Extracted text:
*** Begin section ***
From Kottayam to Kochi, the huge capital city of Kerala state, was one of those clanky, ancient local buses. These are a classic Indian experience: scarily fast, hurtling round corners, overtaking everything even if there's things coming the other way, and barely stopping when they pick up or drop off passengers. Then came another classic Indian experience: queueing for the ferry ticket across to the historic old town on the island of Fort Kochi (pic). It took an hour to buy my ticket (and all for a Rs4 fare). In a country that invented zero and infinity, though, an hour is nothing special.
Saturday, 14 February 2015
Day 32 (India): Alleppey kayaking
The backwaters are the best bit of Kerala, and the best way to do the backwaters is by kayak. Today, thanks to a friendly little tour-hire outfit in Alleppey, I spent a blissful day paddling the canals and channels with a small group (pic). Samson, the guide, and I were the most experienced paddlers and the fastest boat. That meant we were the rescue party when others got lost, so we got lots of extra paddling. I'd earned my beer that evening.
We stopped for snacks and coconut-water drinks en route, and were entertained by this rather tame Krishna Eagle (pic). They eat poisonous snakes. By gum, they like their food spicy down here.
The main routes get very busy and noisy with motorised houseboats. But thanks to squeezing under limbo-dancing low bridges like this (pic) we could slip away from them into quiet and remote waters. Here you could hear nothing except birdsong, village chatter, and the peaceful lapping of paddles. And the frequent shrieks of the accident-prone paddler from Bengaluru who kept going the wrong way, losing her shoes, and falling in.
This is the sort of thing we saw much of the day. I was just beaming with happiness all day, as was Tim (pic), an Aussie working in Bengaluru. When he updated me on the progress of the Australia–England world cup match, though, he was smiling rather more than I was.
Friday, 13 February 2015
Day 31 (India): Kollam to Alleppey
Most of today was taken up with the eight-hour boat journey from Kollam to Alleppey. There was enough time in the morning, though, to walk round Kollam town watching the place wake up. This man buying a bucket from a cycling street vendor was clearly keen to examine his purchase carefully.
*** End section ***
Data:
*** Begin section ***
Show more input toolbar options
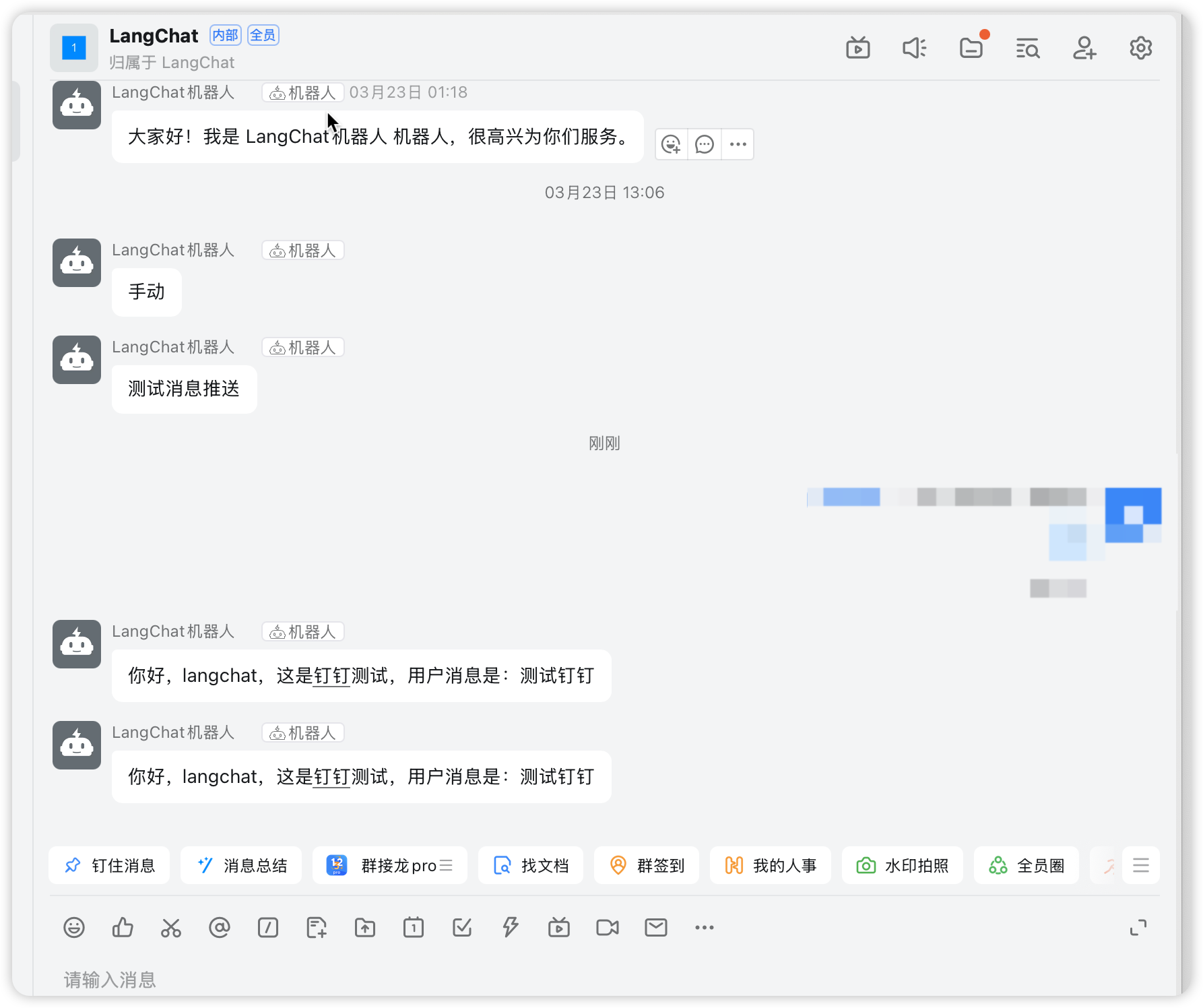Viewport: 1203px width, 1008px height. [705, 928]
*** End section ***
Explore the material:
**a.** Which places does the Kerala travel diary name as the starting point or destination of one of the writer's journeys?
**b.** Can you continue the Kerala travel diary, starting right after its last sentence?

Answers for the exercise:
**a.** Kottayam, Kochi, Fort Kochi, Kollam, Alleppey

**b.**
The boat journey was a very pleasant and relaxing chug up some of Kerala's 900km network of lakes, canals, ponds and channels (pic): about the only place in India you can escape from tuk-tuks.
Some of the waterside villages are only accessible by boat, which is the way many people get around (pic). This is evidently the Kerala equivalent of the school run.
The last hour, into Alleppey as the sun set, was a glorious skim across glassy waters, silently busy with houseboats (pic). This is where classy tourists stay. I'm not a classy tourist.
Thursday, 12 February 2015
Day 30 (India): Kollam
Kerala is famous for its backwaters: a 100km-plus chain of canals, channels, lakes and ponds, that you can explore by various boat services and tours. I did one from Kollam today, which punted us through tiny villages that are only accessible by water. This what a potential traffic jam looks like (pic).
Sometimes when you travel you have to accept that other people's behaviour may seem strange, even downright offensive, but you accept them with a smile. I don't mean the Indians. They were polite and friendly. I mean the rude and arrogant French tourists sharing our punt. It was still a lovely trip, though (pic).
On the tour we enjoyed fresh coconuts, picked for us by locals who shinned up palms to get them, saw how coir rope is made, and had some tea, made frothy thanks to lots of dramatic high-altitude pouring (pic). It was quite a trip down memory lane, how real tea used to be made by our grandparents' generation: full of sterilised milk, oversweetened with five sugars, and tepid.
Wednesday, 11 February 2015
Day 29 (India): Varkala
I'm now in south India, without bike, for a couple of weeks' exploring. Varkala is a very touristy beach resort (pic) just north of Trivandrum, in the laid-back state of Kerala. After four weeks of Sri Lankan curry, I was desperate for crunchy salads, pizza and fruit breakfasts – all things that Varkala's excellent clifftop restaurants provide cheaply and tastily. The clifftop path also abounds in eagles and kingfishers – the former wheeling around on the thermals startlingly close to you, the latter chilled and in bottles.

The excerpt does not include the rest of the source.